Survival of the wild-type and mutant strains to (A) MNNG and (B) MMS. (A) Wild-type, alkA, alkB and tag, closed circles; alkB recF, alkB recBCD, closed triangles; alkA tag and alkA recBCD, open squares; recBCD, open circles; recBCD tag, inverted open triangles; alkA tag recBCD, right-side up open triangles; alkA tag recF, crosses. (B) Wild-type, tag, alkB, closed circles; alkA, closed squares; alkA tag, alkB recF, open squares; recBCD, alkB recBCD, open circles; alkA recBCD, inverted closed triangles; other symbols as for (A).

Figure 3

Survival of the wild-type and mutant strains to (A) MNNG and (B) MMS. (A) Wildtype, ogt, closed circles; ada, right-side up open triangles; recBCD, open circles; ada ogt, ada ogt recF, ada tag open squares; ada ogt recBCD, right-side up closed triangles; ada tag recBCD, inverted closed triangles. (B) Wild-type, ada, ogt, ada ogt, closed circles; ada ogt recF, ada ogt recBCD, right side up closed triangles; ada tag, upside down open triangles; other symbols as for (A).

Figure 4

Survival of the wild-type and mutant strains to (A) MNNG and (B) MMS. (A) Wild-type, recD, recN, recJ, recQ, closed circles; recBCD, open circles; recF, recO, recR, right-side up closed triangles; recN recBCD, recQ recBCD, recF recBCD, right-side up open triangles. (B) Wild-type, recN, recQ, recJ, recD, closed circles; recBCD, open circles; recF, recO, right-side up closed triangles; recN recBCD, recQ recBCD, upside down closed triangles; recF recBCD, right-side up open triangles.

Figure 5

Survival of the wild-type and mutant strains to (A) MNNG and (B) MMS. (A) Wild-type, closed circles; ruvABC, recG, ruvC, open circles; ruvC recG, recA, right-side up closed triangles. (B) recA, open squares, ruvC, upside down open triangles.

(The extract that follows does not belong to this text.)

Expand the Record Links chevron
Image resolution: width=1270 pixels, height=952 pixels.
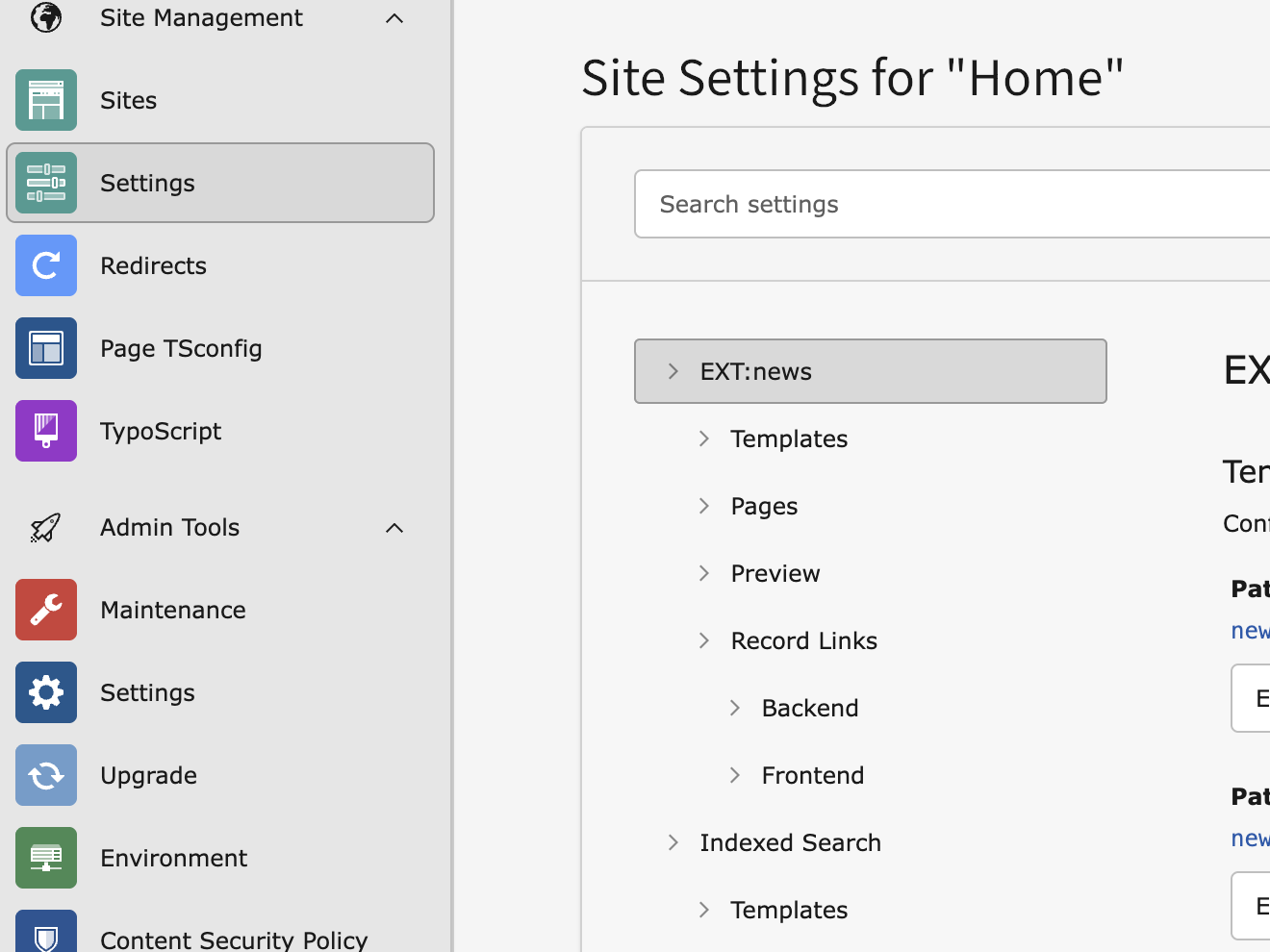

Other symbols as for (A).

Figure 6

Survival of the wild-type and mutant strains to (A) MNNG and (B) MMS. (A) Wild-type, lexA3, uvrA, uvrD, sfiA, closed circles; recBCD, open circles; sfiA priA, upside down open triangles. (B) Wild-type, uvrA, uvrD, closed circles; lexA3, right side up open triangles; recBCD, open circles; sfi priA, upside down open triangles.

Figure 7

Survival of the wildtype and mutant strains to (A) MNNG and (B) MMS. (A) Wild-type, xth, nfo, polA/F′polA⁺, closed circles; polA, open squares; polA/F′ Klenow fragment, polA/5′-3′ exo, right-side up closed triangles; xthA nfo, upside down open triangles; xth nfo recF, open circles. (B) Wild-type, xth, nfo, polA/F′polA⁺, closed circles; polA, open squares; polA/F′ Klenow fragment, right-side up closed triangles; polA/5′-3′ exo, solid squares; xthA nfo, upside down open triangles; xthA nfo recF, open circles.